How much confidence can we have in the validity of this religion in light of its troubled history? Consider these relevant facts.
Shortly after all of the apostles' writings were completed and added to the Bible (near the end of the first century) Christianity began experiencing internal controversies. The debates and doctrinal modifications that followed led to significant diversity in its teachings. By the fourth century, after it had transformed its teachings sufficiently to be accepted in the Roman Empire's social and political structure, it became the state religion.
This expanded the power of the church in Rome dramatically. In a short while the church was dominating the state. It justified its newly found status with the doctrine of two swords—the church (the spiritual sword) claimed superiority over the state (the secular sword).
By the early part of the sixteenth century a considerable number of people in Europe began to challenge the moral laxity and other abuses approved or allowed by the ecclesiastical hierarchy in Rome. These "protesters" were labeled as heretics. The root of this word means a choice— signifying that these people had made an open choice to no longer trust or accept the beliefs of the church hierarchy. State sponsored Christianity was thrown into a crisis.
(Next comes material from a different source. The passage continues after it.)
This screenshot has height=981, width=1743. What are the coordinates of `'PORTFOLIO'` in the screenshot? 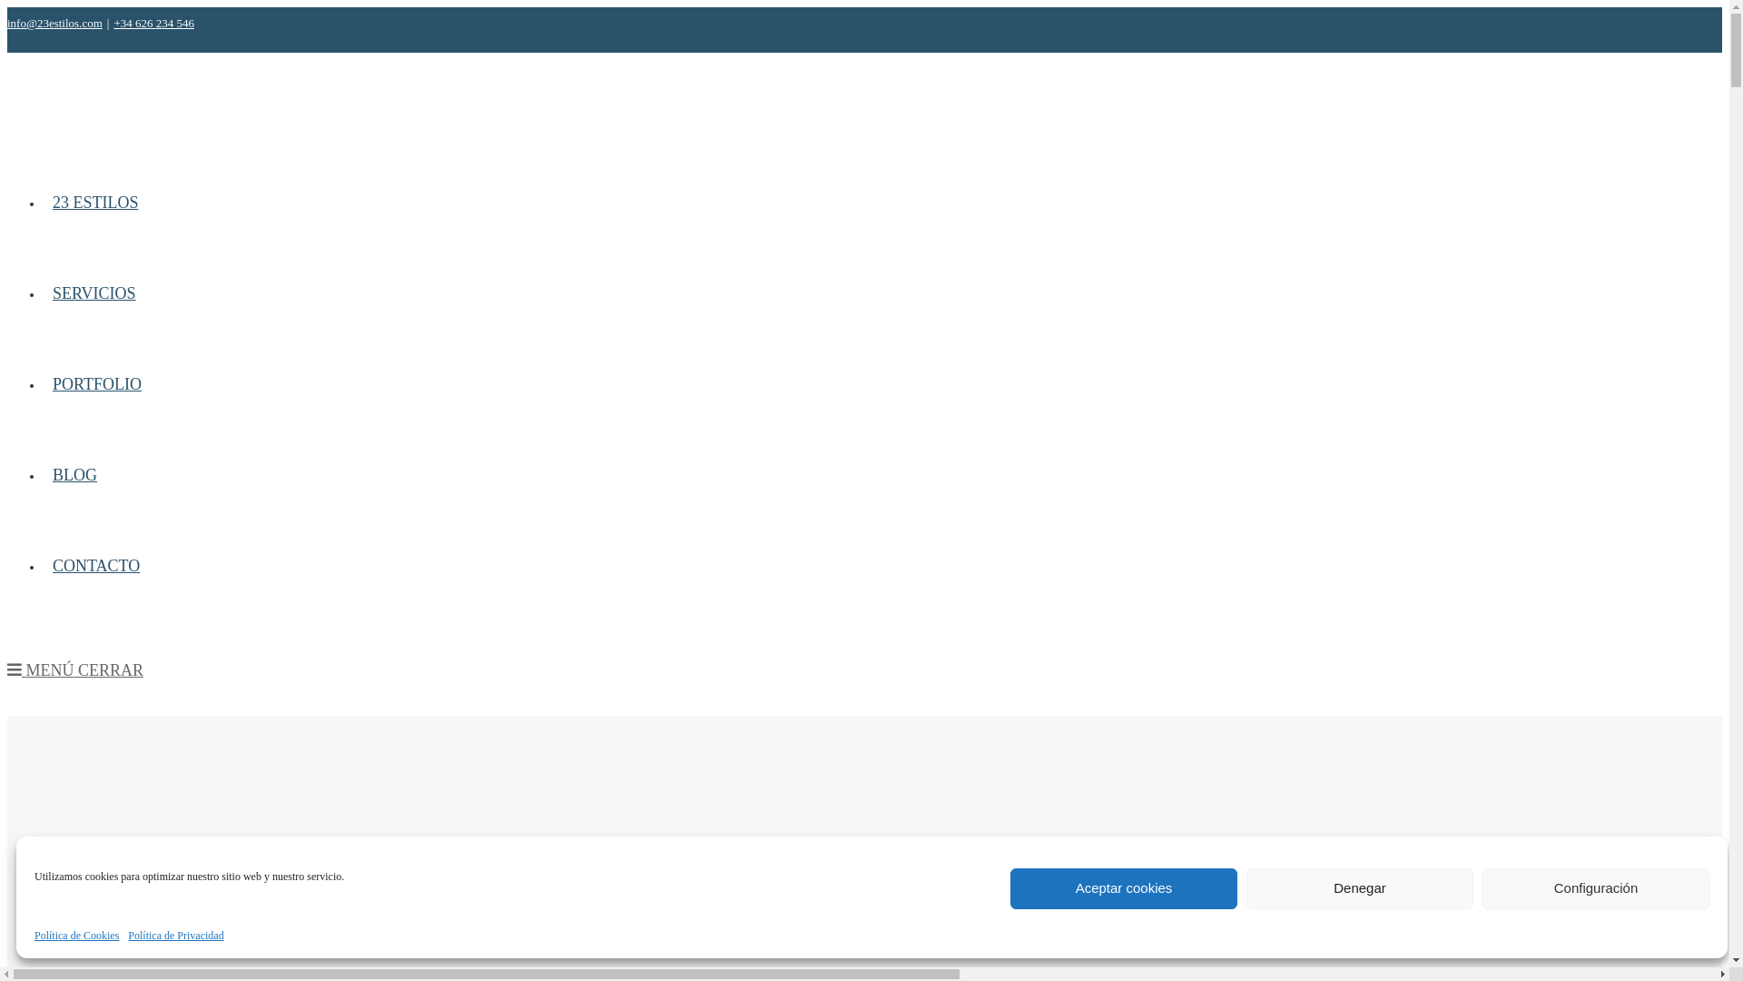 It's located at (44, 381).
When Rodrigo Borgia ascended to the office of Pope—as Pope Alexander VI—Martin Luther was only 9 years old. Luther later became the pivotal leader of the "Protestors"—later called Protestants—who were attempting to reform Christianity through the movement now known as the Protestant Reformation.
But instead of those reforms uniting the Christian religion, scores of splits occurred in the years that followed. Hundreds of "Christian" denominations sprang up. Amid this diversity each denomination has experienced enormous difficulty in living up to its own tenets and teachings.
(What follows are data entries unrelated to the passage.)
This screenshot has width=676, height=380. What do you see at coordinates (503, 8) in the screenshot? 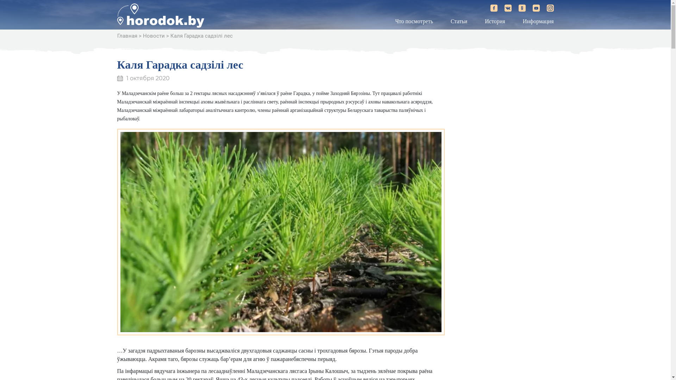
I see `'horodok.by on Vkontakte'` at bounding box center [503, 8].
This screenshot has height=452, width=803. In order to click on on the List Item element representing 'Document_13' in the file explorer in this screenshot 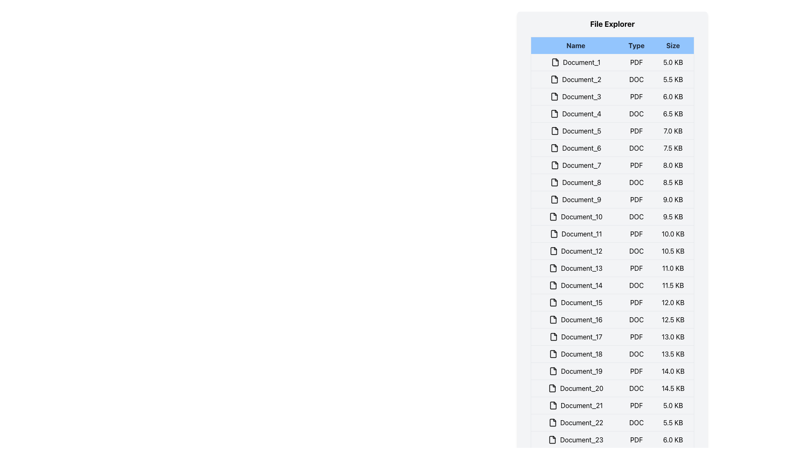, I will do `click(613, 268)`.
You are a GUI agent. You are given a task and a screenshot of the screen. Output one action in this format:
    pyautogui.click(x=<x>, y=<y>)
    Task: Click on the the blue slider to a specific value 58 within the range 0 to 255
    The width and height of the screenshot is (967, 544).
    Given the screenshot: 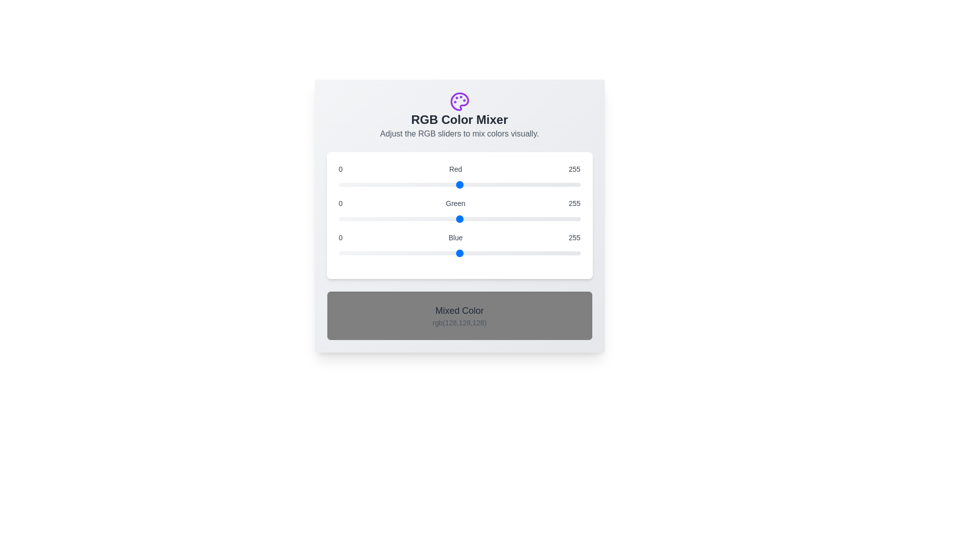 What is the action you would take?
    pyautogui.click(x=393, y=252)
Within the greater body of Christianity its shortcomings and divisions are played down for seemingly two reasons. Denominations quickly recognized that their membership would probably drop drastically if they insisted that everyone associated with them had to pledge full compliance with all of their tenets. Their second choice, the one most settled for, was that a few good deeds are better than none at all. They accepted the reality that only a minority—often a small minority—of their members would actually practice sincerely all they teach.
Current surveys of the practices of those who claim to be Christians indicate that they often vary greatly from the tenets of the denomination to which they belong. And they differ even more with the teachings of the Bible. These surveys indicate that most of today's professing Christians believe that truth is relative and that they can trust their own feelings and opinions more than the teaching they hear preached.
Christianity is a religion at odds with itself. Within it are many sincere, well meaning people who do the best they know how to do in living a decent life that includes loving and serving others. But when the history of Christianity is examined honestly, much is to be desired of the example and commitment of the vast majority of its members—and often of its leaders. It is little wonder that so many doubt its credibility.
This brings us to a crucial question. What were Jesus Christ's expectations for those who would make up that body of people—that Church—that He promised to build? His promise was, "... I will build My church, and the gates of Hades shall not prevail against it" Matthew 16:18). He also promised, "Therefore by their fruits you will know them" (Matthew 7:20). Are the fruits of Christianity today all that Jesus had in mind?